After a few more insults my opponent concluded his rebuttal with:
I did not insult him. I pointed out his flaws of scholarship as he died to do for me. He did it in a way that is insulting and he knows it.
Meta:“what is most crucial to remember Is that even if I’m wrong about what I’m saying that doesn’t make me dishonest. He has failed to prove that religious belief is dishonest. That means he has not proved that atheist is the most honest.”
Blondie: As I have repeatedly stated. I don’t consider Metacrock dishonest though that has nothing to do with the debate. He has yet to produce any argument that belief in any of the many orthodox understandings of (G)od are more intellectually honest than lack of belief.
QuantumTroll wrote:Thanks to both of you for finishing the debate civilly
In this post I'll try to summarize my take on the arguments in this debate and announce a "winner", if there is to be such. If I say something you disagree with, kindly go ahead and complain and maybe we'll all learn something.
1. Blondie argued that weak atheism (i.e. a lack of belief in an established religion or faith) is more intellectually honest than any belief in an established religion because such a belief requires a leap of faith. Leaps of faith are not quite intellectually honest and should be minimized.
2. Metacrock's counterpoints centered around two main elements.
a. Orthodox religions can be considered in a more liberal light than Blondie admits.
b. Phenomena like peak experiences and unexplained miracles (e.g. at Lourdes) are indications of some sort of spirituality.
Taken together, these counterpoints mean that the leap of faith required for theists aren't as large, and perhaps that a leap of faith is required even for atheists [I don't recall actually seeing this last conclusion, but it was at least implied].
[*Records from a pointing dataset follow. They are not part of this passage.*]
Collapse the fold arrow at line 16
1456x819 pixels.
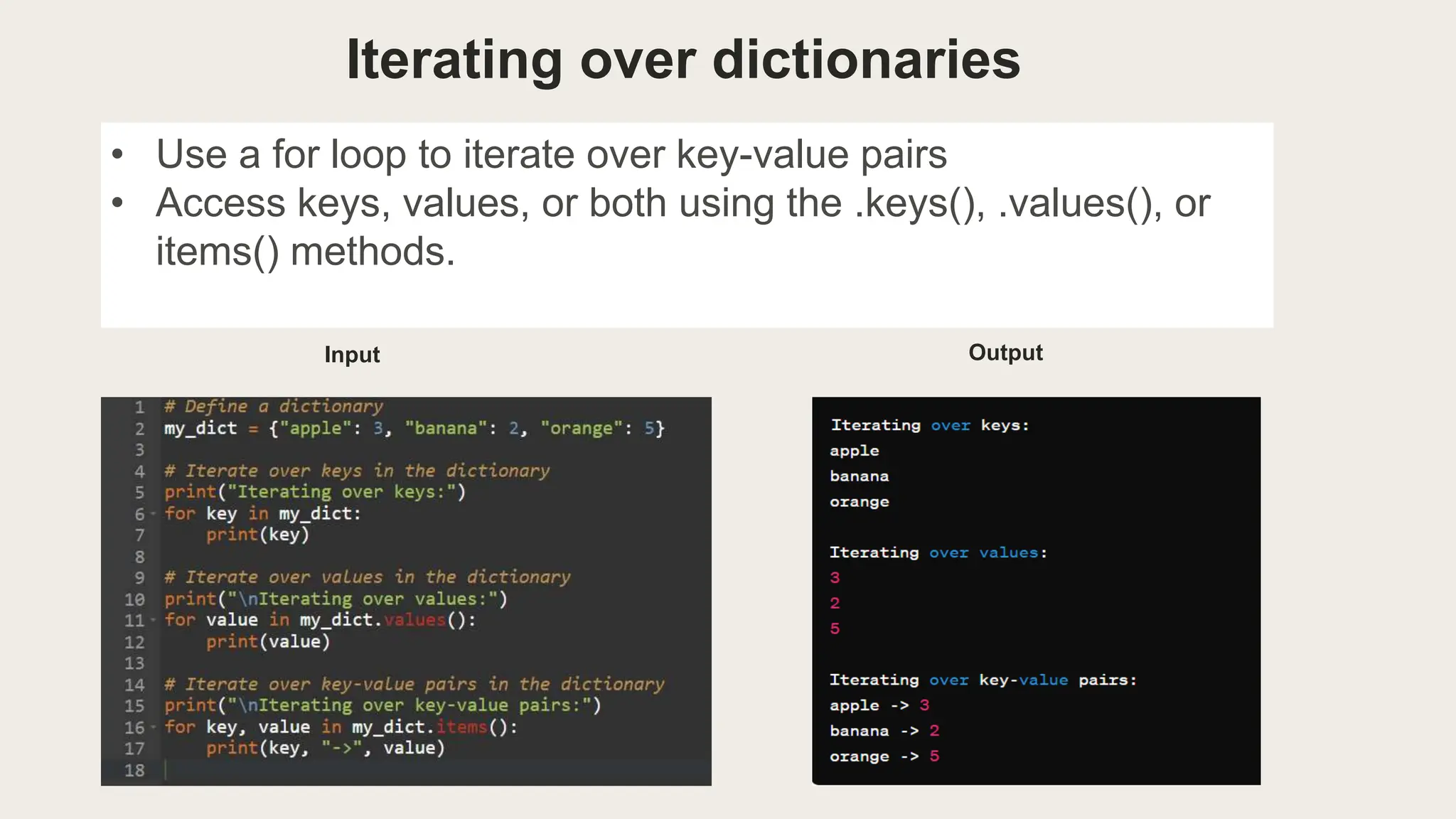tap(153, 727)
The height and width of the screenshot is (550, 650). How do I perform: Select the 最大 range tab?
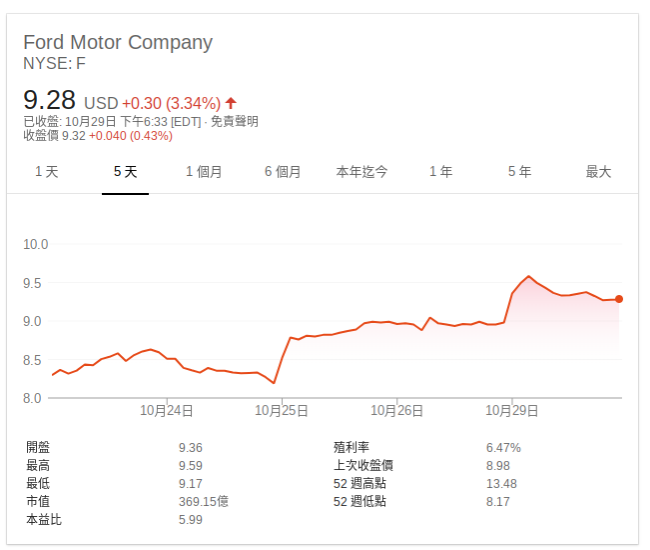tap(598, 172)
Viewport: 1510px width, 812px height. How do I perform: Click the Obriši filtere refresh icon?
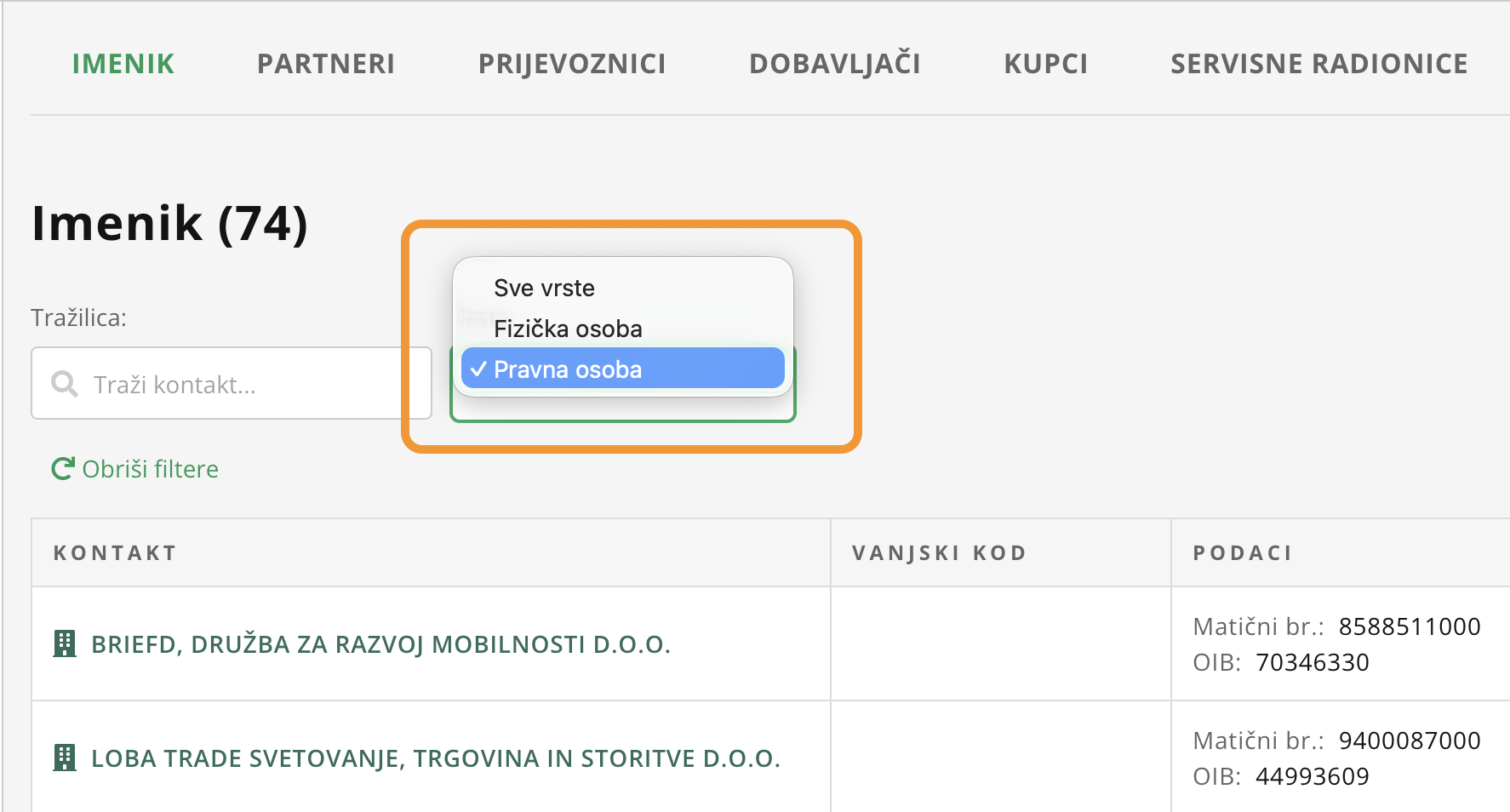pos(62,469)
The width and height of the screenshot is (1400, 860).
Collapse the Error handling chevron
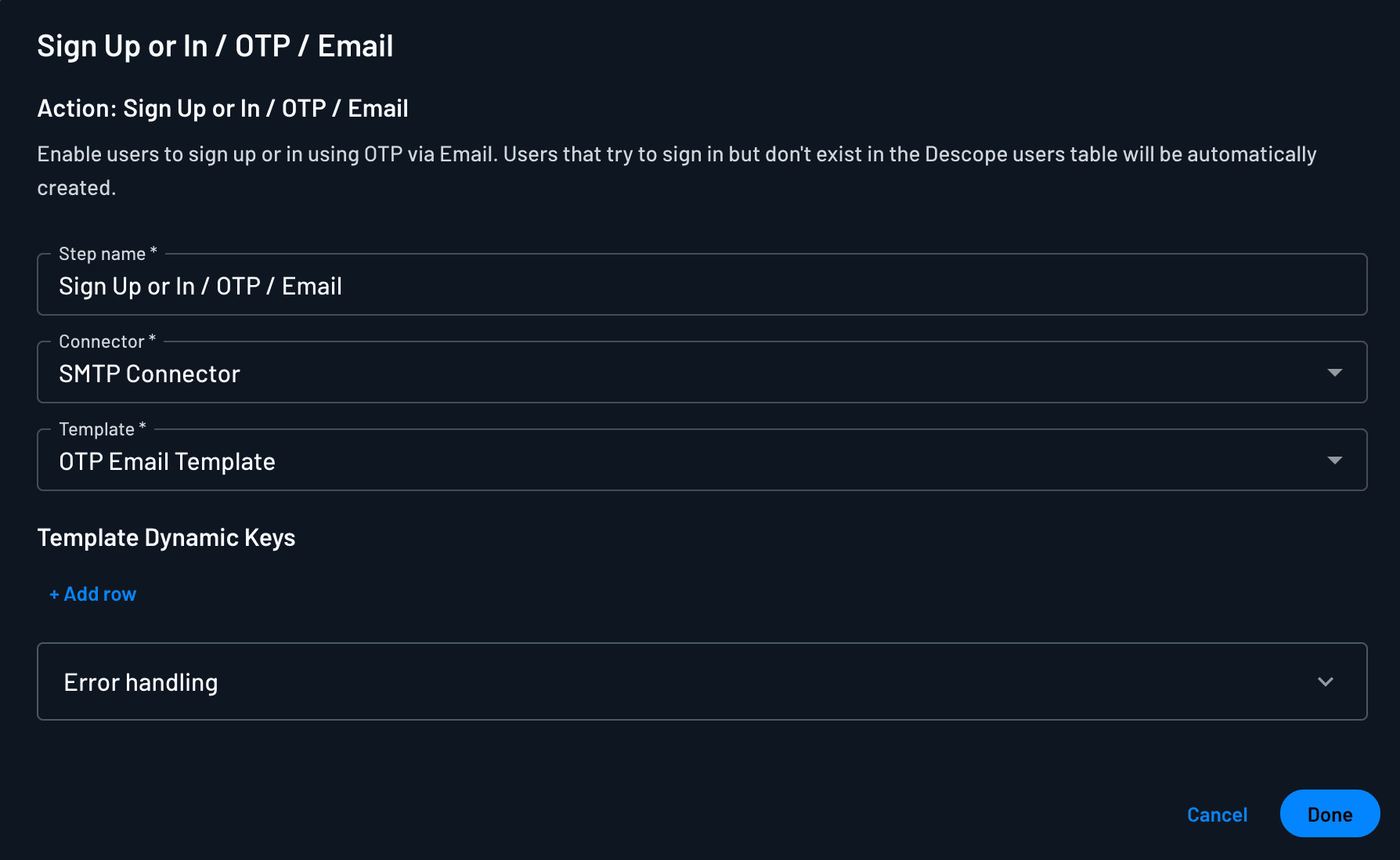[1326, 681]
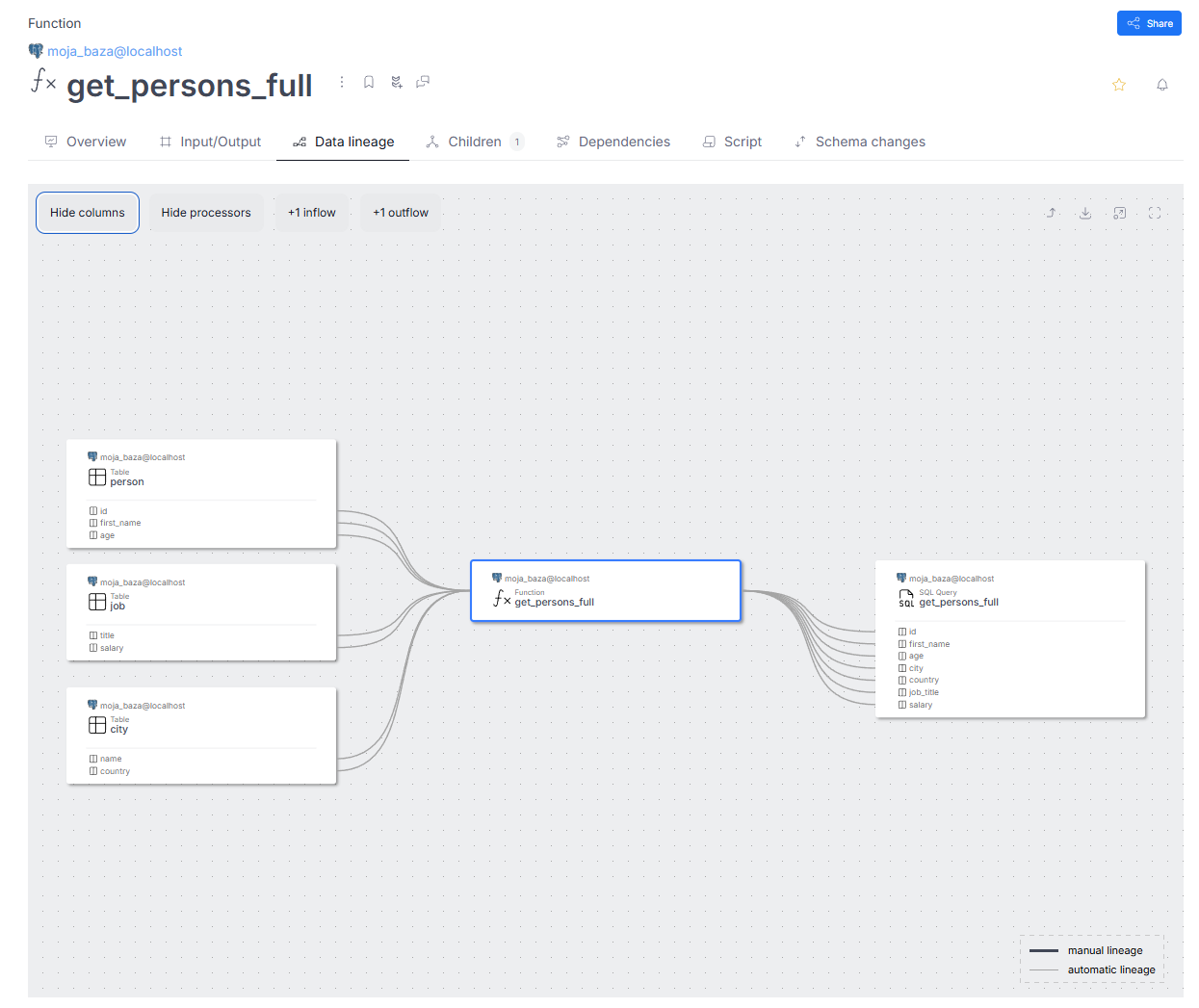The height and width of the screenshot is (1008, 1199).
Task: Open the three-dot more options menu
Action: [342, 82]
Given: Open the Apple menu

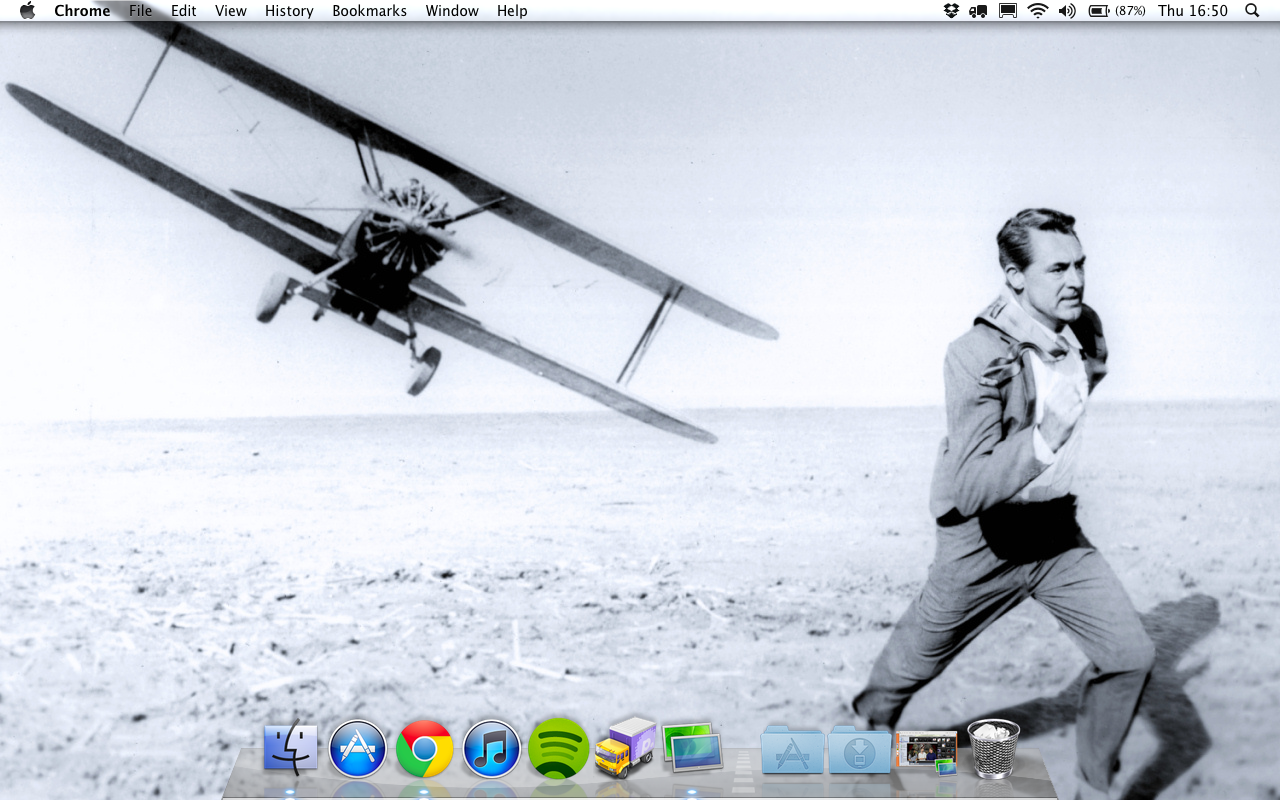Looking at the screenshot, I should (x=27, y=11).
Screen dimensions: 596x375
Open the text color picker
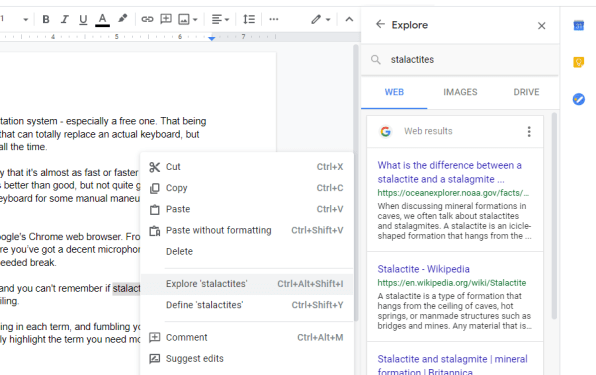(x=102, y=19)
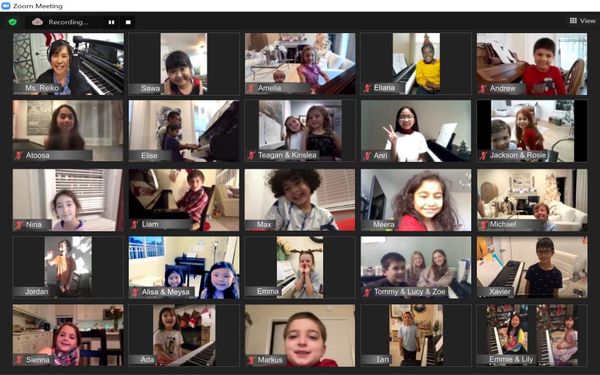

Did I get this about right? I know I'm skipping a lot of stuff, but this seems to me to be the core of your positions.
Assuming my summary is correct, I'd say you both did well as debaters, but for what it's worth I'd call Blondie the winner of the debate. My motivation follows:
I accept Blondie's argument that belief in an orthodox religion requires a leap of faith. This argument was very well-supported, and you'll find few theists who will disagree. By delimiting the debate topic to orthodox religions, we're no longer talking about Metacrock's personal faith or pantheism, panentheism, and similarly liberal beliefs. Metacrock's counterpoint (2a) is aimed directly at reframing the debate, allowing more liberal beliefs with less of a leap of faith into the discussion. I'm no expert, but I'm inclined to stick with Blondie's original intention and only consider more orthodox beliefs because they're huge and important schools of thought even in the 21st century.
Metacrock's other counterpoint about peak experiences, mysticism, and miracles would be a great point to bring up if the debate had been framed differently, but here it misses the mark. Whereas it might be natural and highly intellectually honest to believe that something fantastic lies behind these sorts phenomena, it's a substantial leap of faith to go all the way to specific tradition involving e.g. scriptures and holy trinities.
In short, Blondie wins the debate because it wasn't about the thing that Metacrock perhaps wanted it to be about.